Friday 19 June 2009

Electronic receipts

With current equipment, it would be possible (though slower and more fiddly) to create a system where retail receipts get sent to your phone via Bluetooth or MMS instead of being printed out and discarded. MMS would be easy when paying by card, since the shop can forward the e-receipt to your bank that knows your number, but then you get a bank record anyway, so there's no point. Getting an e-receipt by Bluetooth when paying cash means telling the shopkeeper your phone's ID, making sure it's received and so on. You'd need some kind of pad that can detect the Bluetooth ID of a device placed on it so all you need at the store is a space on the counter that says "Place phone here for electronic receipt".

Mokalus of Borg

PS - It's impractical and the transition period would be painful.
PPS - And I'm not sure it's better than paper, either.

2 comments:

Erin Marie said...

In the UK they're working on this chip thing that will allow you to pay for things using your phone, kind of like the GoCard system, where you touch your phone to the point and your account is debited. I assume there will be some kind of 'receipt' or record of this.

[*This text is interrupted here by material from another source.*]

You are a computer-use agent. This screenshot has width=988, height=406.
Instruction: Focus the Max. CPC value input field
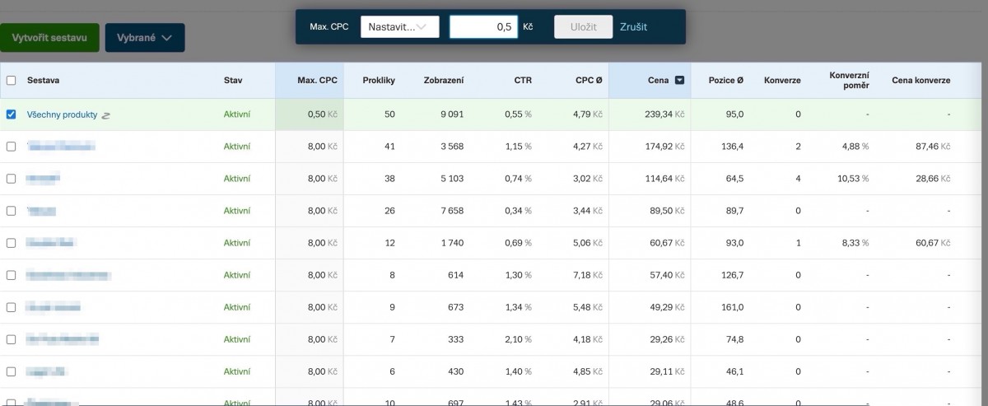click(x=483, y=27)
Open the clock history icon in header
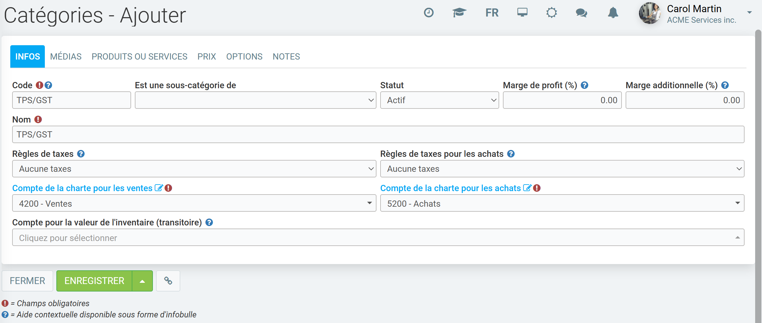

I think it's an awesome idea. I would love to be able to get to the point where the only thing I need to take out of a night is my phone and lip gloss!

John said...

I've heard of a similar thing on vending machines (probably in Japan, though I'm not certain about that).

Paying for things with your phone is certainly a very convenient idea, but the privacy advocates will avoid it as long as possible, because it presents another and easier way for companies to track your spending.